What the sandbox does
Start with what Cursor was trying to protect. In the 2.x line, the editor runs the shell commands its agent decides to execute inside a sandbox, by default, without stopping to ask the user for approval each time. The point was to kill approval fatigue. If every command needs a click, people click through, and a prompt injection that reaches the terminal becomes a straight path to code execution. The sandbox was Cursor's answer to an earlier run of exactly that kind of bug.
DuneSlide is about getting out of the box. The entry point for both flaws is prompt injection, and the attacker never touches your Cursor. They leave instructions inside something the agent reads for you, like a response from a connected MCP server or a page pulled in by a web search. You ask an ordinary question, the hidden instructions ride along, and because there is no click or approval involved, Cato labels it zero-click.

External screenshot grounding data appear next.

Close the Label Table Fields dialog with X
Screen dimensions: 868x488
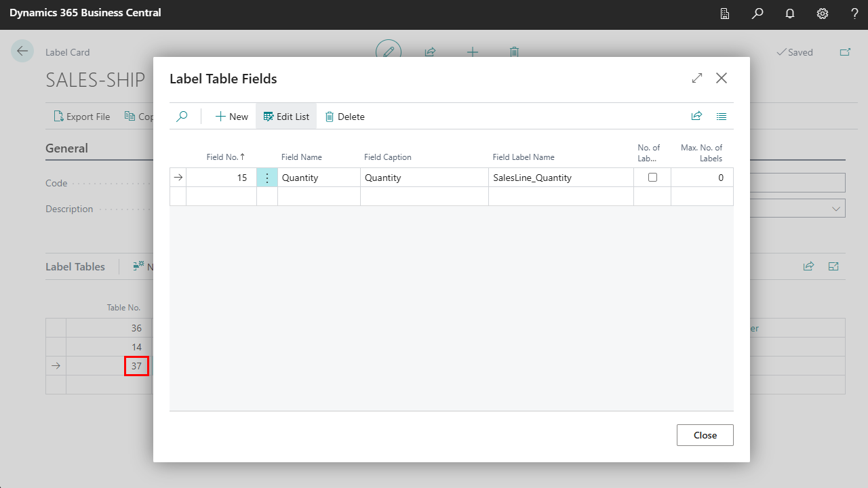point(722,78)
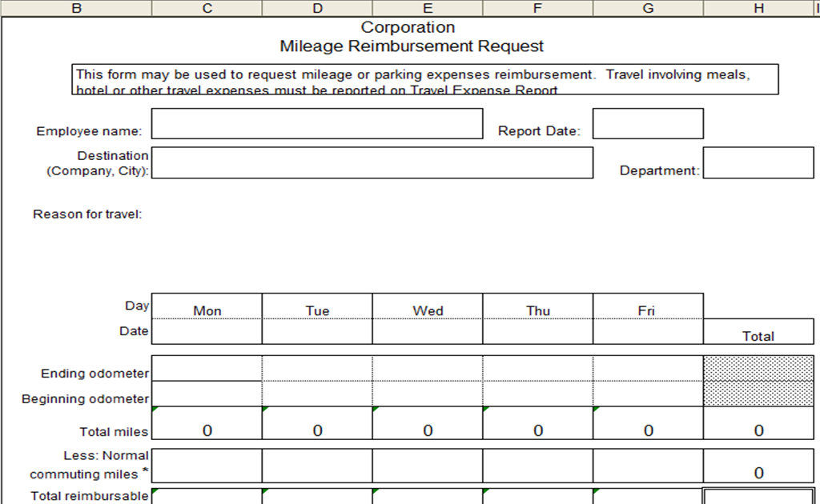Image resolution: width=820 pixels, height=504 pixels.
Task: Click the Reason for travel entry area
Action: pyautogui.click(x=320, y=216)

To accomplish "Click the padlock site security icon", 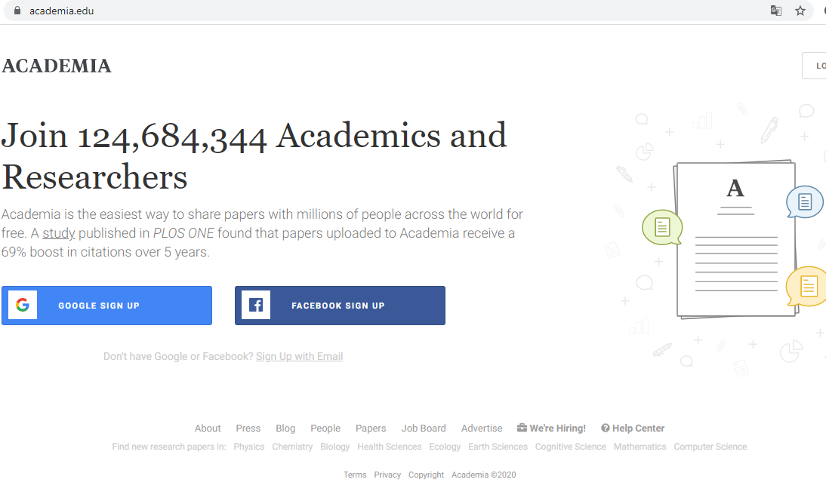I will pyautogui.click(x=17, y=11).
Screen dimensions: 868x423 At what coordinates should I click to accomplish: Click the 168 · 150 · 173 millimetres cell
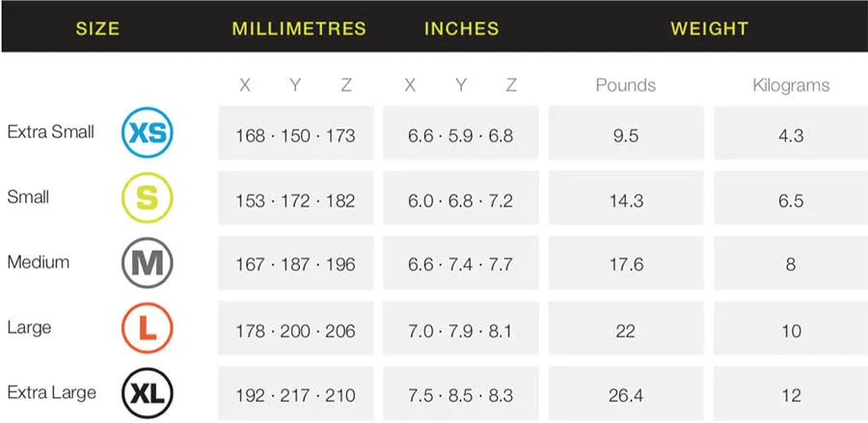(295, 136)
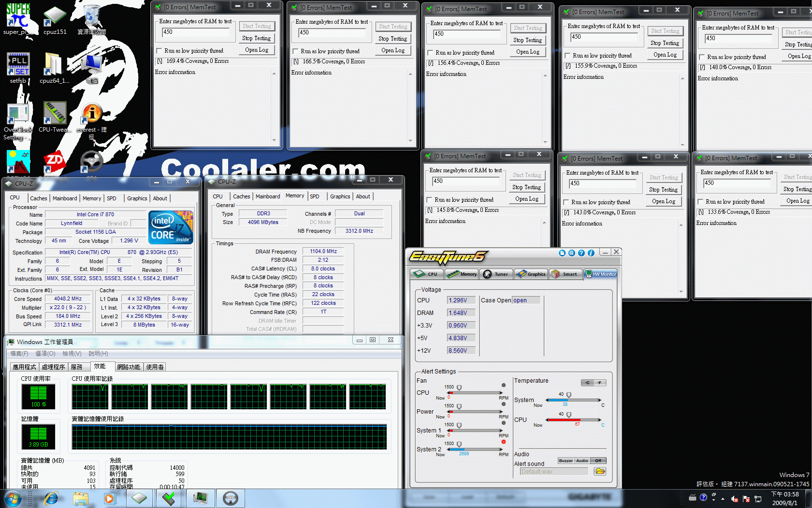Open the Tuner tab in EasyTune6

496,274
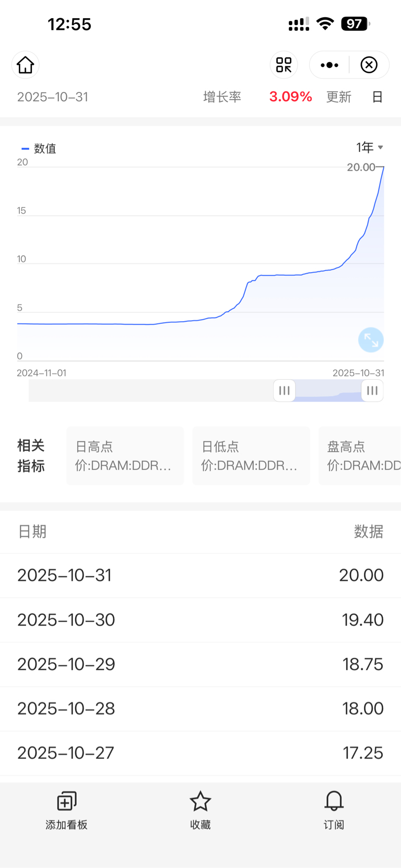
Task: Tap the 日期 column header
Action: 32,532
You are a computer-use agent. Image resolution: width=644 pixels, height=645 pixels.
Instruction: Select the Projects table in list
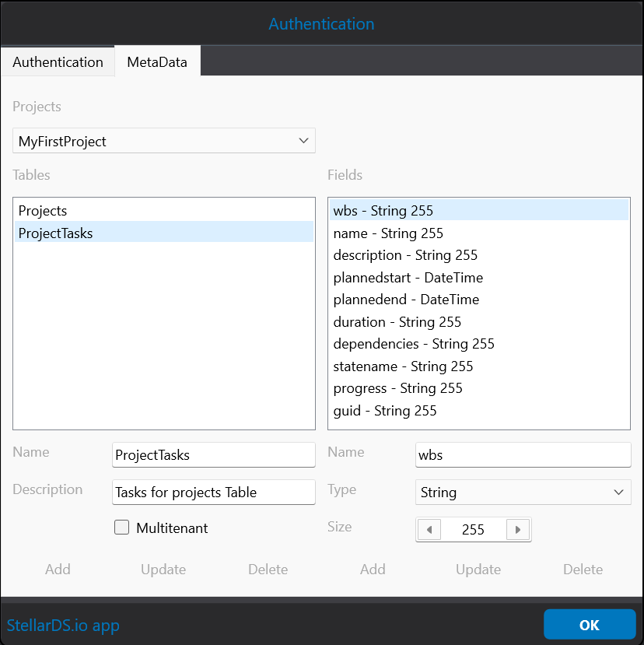coord(43,211)
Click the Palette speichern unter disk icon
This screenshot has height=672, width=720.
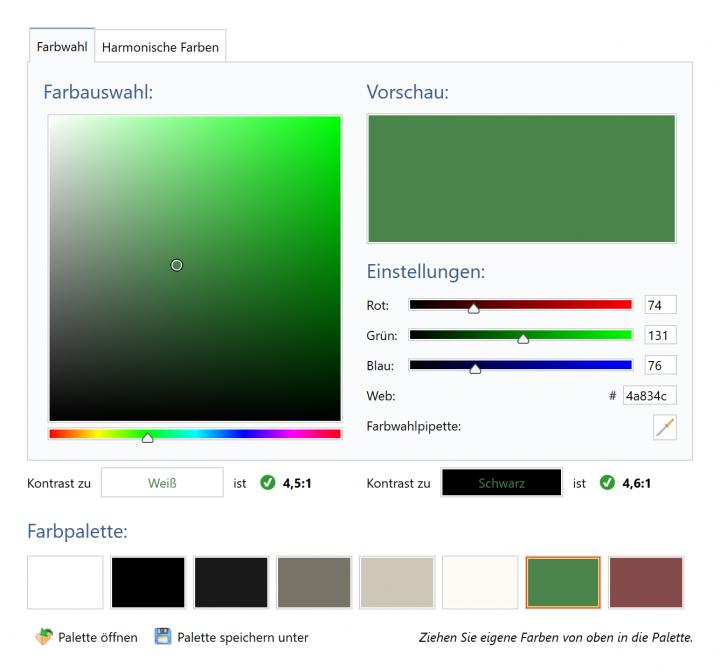coord(163,637)
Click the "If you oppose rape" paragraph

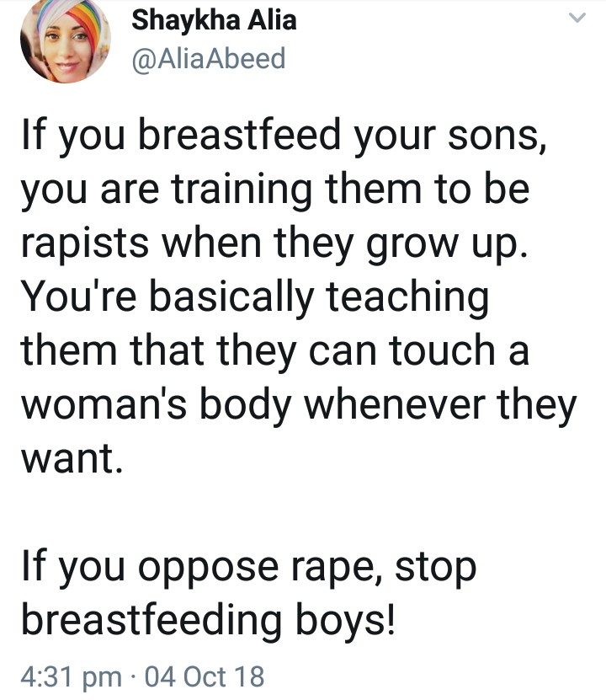pos(247,593)
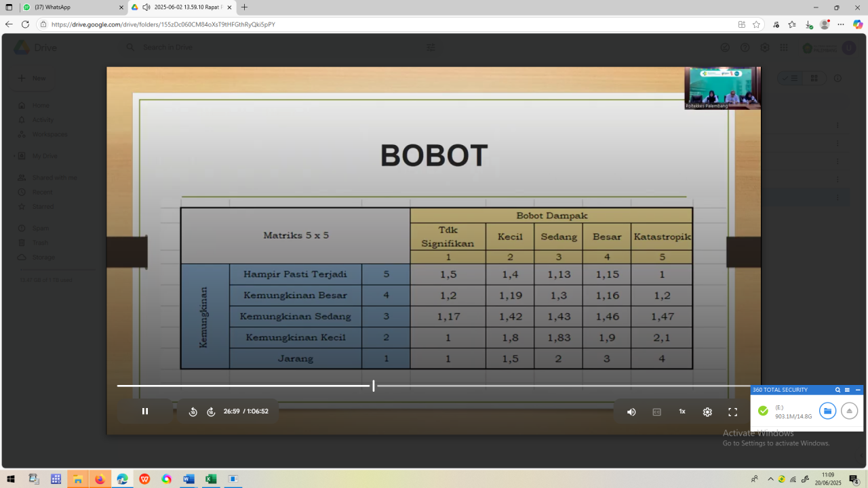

Both flaws then run the same play: get the agent to write one file it should not be able to write, and use that write to switch the sandbox off. On macOS the target is the sandbox helper binary itself, at /Applications/Cursor.app/Contents/Resources/app/resources/helpers/cursorsandbox. Overwrite it, and every command after that runs unsandboxed.
The two doors
CVE-2026-50548 abuses a parameter. When the sandbox runs a command, it allows writes into that command's working directory. The working directory is an optional field, working_directory, on Cursor's run_terminal_cmd tool, and it is set by the model. When the agent picks a non-default value, Cursor adds that path to the allowed-write list without checking it. A prompt injection points it at a system file instead of the project folder. Startup files like ~/.zshrc work as targets too. The notable part is the category. A working directory is not something a remote attacker can normally control. Here the agent is the thing setting it, and the agent takes instructions from text.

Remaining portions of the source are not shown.